AutoNeuro — Imagined Speech-to-Intent BCI Inspiration Currently, humans interface with AI via external modalities such as typing and text-to-speech. A more seamless method of human-AI connection would be to communicate directly from the brain to the AI. However, this hinges on accurate internal speech decoding, which has been a long standing, unsolved problem to do so accurately in the field of Neurotech.
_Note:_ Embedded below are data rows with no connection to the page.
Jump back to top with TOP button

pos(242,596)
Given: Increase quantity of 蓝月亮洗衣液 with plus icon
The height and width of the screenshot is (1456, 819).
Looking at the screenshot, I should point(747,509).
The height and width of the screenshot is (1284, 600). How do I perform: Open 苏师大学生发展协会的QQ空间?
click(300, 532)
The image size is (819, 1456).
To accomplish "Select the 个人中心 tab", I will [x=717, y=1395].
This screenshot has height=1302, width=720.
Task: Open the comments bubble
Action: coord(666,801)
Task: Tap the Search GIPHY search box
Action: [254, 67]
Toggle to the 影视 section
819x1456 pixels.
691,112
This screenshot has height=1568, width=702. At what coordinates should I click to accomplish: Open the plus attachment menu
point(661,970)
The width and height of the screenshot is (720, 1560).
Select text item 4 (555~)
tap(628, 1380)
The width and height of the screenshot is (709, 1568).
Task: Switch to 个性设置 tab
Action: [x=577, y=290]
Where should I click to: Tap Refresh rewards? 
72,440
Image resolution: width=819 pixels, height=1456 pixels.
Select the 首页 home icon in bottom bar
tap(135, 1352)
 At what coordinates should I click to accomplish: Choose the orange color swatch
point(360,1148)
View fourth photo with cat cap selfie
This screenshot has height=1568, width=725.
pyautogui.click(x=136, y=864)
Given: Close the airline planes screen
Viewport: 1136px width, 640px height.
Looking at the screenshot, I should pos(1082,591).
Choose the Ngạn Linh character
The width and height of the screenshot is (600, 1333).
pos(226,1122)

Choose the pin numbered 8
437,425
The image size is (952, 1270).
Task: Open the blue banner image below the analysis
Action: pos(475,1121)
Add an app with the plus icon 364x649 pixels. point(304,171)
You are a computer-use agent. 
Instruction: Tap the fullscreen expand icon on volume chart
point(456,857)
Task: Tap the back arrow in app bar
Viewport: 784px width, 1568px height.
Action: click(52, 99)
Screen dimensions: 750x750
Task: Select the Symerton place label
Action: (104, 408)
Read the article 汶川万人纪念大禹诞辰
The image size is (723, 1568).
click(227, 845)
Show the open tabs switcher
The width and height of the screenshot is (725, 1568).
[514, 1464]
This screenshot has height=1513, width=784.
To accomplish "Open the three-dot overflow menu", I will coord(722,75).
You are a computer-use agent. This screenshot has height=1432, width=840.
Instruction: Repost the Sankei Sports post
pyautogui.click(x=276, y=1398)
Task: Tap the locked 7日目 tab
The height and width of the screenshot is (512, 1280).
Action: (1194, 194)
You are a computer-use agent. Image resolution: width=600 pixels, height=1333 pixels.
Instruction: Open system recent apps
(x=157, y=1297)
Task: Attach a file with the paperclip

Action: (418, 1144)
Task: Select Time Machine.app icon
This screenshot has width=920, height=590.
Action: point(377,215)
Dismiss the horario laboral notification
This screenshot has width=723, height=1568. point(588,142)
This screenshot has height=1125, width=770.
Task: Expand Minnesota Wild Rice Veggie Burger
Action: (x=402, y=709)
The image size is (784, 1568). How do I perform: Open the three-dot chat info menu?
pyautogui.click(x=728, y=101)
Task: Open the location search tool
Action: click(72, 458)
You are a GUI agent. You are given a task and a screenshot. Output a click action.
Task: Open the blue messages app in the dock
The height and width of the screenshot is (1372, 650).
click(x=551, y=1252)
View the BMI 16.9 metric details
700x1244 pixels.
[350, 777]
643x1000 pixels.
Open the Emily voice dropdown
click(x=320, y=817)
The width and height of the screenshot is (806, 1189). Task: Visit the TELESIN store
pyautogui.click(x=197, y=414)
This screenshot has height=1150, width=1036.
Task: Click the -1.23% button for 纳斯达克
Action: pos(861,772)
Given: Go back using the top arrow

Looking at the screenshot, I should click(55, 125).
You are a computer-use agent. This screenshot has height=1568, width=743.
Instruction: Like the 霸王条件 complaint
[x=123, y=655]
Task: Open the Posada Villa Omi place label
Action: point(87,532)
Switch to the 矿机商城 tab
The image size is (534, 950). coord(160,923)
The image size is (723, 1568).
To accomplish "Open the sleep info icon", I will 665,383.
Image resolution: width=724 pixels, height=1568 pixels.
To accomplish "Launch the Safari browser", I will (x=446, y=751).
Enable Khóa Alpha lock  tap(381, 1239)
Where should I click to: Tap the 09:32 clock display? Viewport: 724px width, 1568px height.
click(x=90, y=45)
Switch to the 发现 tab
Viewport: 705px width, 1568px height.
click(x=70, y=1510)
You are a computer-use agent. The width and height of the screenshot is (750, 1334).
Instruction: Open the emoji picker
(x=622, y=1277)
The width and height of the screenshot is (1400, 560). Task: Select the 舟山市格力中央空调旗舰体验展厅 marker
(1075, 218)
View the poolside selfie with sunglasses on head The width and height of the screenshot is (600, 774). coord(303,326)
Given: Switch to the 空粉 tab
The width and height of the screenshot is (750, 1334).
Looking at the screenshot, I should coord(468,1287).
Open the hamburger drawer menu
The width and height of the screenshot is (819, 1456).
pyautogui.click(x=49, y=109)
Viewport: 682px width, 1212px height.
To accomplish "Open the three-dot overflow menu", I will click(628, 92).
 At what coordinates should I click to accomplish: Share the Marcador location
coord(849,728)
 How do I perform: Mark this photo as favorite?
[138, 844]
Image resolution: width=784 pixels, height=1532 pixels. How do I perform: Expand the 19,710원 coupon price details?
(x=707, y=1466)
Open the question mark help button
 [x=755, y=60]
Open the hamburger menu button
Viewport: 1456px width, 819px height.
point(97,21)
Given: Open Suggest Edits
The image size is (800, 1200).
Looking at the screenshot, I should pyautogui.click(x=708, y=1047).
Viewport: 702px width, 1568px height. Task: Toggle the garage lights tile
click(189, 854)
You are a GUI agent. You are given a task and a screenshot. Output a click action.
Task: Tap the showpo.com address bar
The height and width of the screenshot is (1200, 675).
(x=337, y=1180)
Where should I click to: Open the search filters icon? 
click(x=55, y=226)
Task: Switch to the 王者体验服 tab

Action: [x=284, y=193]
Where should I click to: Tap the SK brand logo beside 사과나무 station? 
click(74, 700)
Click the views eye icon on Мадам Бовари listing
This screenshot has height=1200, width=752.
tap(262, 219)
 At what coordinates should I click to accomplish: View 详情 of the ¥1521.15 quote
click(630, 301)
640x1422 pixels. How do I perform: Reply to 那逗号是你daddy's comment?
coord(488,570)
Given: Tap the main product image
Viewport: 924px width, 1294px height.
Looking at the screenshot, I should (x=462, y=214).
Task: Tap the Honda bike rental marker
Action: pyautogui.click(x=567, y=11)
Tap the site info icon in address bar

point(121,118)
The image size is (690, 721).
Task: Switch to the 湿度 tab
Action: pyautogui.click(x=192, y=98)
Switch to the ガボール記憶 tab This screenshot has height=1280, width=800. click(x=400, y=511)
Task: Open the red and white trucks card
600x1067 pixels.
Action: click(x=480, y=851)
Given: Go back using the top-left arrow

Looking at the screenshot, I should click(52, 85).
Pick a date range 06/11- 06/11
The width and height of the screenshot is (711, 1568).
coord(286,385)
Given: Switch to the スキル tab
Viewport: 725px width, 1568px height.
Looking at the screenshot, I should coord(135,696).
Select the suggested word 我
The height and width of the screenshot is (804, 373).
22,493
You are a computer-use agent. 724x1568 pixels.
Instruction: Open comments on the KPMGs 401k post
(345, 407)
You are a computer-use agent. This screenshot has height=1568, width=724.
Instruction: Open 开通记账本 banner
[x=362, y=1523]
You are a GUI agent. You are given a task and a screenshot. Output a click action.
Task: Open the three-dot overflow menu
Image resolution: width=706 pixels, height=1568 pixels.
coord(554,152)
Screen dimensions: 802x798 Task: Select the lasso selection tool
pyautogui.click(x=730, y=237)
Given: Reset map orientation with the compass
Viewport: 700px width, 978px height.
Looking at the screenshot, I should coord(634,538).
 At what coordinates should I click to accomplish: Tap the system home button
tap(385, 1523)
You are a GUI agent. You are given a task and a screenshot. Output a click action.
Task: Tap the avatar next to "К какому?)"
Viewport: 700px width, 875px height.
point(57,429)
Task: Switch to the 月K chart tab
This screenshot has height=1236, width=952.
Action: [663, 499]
Noninvasive approaches, especially, suffer from low SNR. Is there a way to implement new frontier tech, such as Zuno & AutoResearch, to create a self-optimizing model with competent accuracy compared to conventional methods?

What it does Taking inspiration from Google Robotics pioneering the VLA model architecture, we attempted to create something similar in that we wanted a model that could output action tokens that represent semantic meaning given EEG recordings of internal speech.

How we built it Signal ingestion: EEG (32-channel, 250Hz) preprocessed via ZUNA

Encoder: EEG encoder producing 512 Dimensional latent vectors

Projector: 3-layer MLP mapping 1024D brain vectors Classifier backend: MLP command classifier on WAY-EEG-GAL grasp/lift EEG epochs for discrete action decoding Robot arm: FastAPI + WebSocket simulator receives action tokens and animates arm movements UI: Gradio dashboard + agentic optimization loop running iterative self-improvement passes Datasets: WAY-EEG-GAL (grasp/lift EEG), ZuCo 2.0, OpenNeuro ds004514

Challenges we ran into

Signal quality gating — noisy or low-confidence epochs needed abstention logic rather than bad predictions

The biggest problem we ran into was having to switch tracks on the second day. ]On the technical side, we struggled to get computers to execute our ideas and test MVPs because all our team members are on consumer grade hardware that could not handle loading the larger models, much fine tuning or training a frontier model. Furthermore, incorporating the fNIR data with the EEG data was challenging because of the delay between the near instant EEG voltage changes and the slower metabolic changes. Also a lesson we learned was getting too excited and making architecture decisions before understanding the current state of the field. Initially we wanted to use NueGPT but after debating on how we can use it, we discovered that the frontier had actually moved on to larger foundational models such as Brain-OF that natively handles multimodal data from nearly every brain signal imaginable.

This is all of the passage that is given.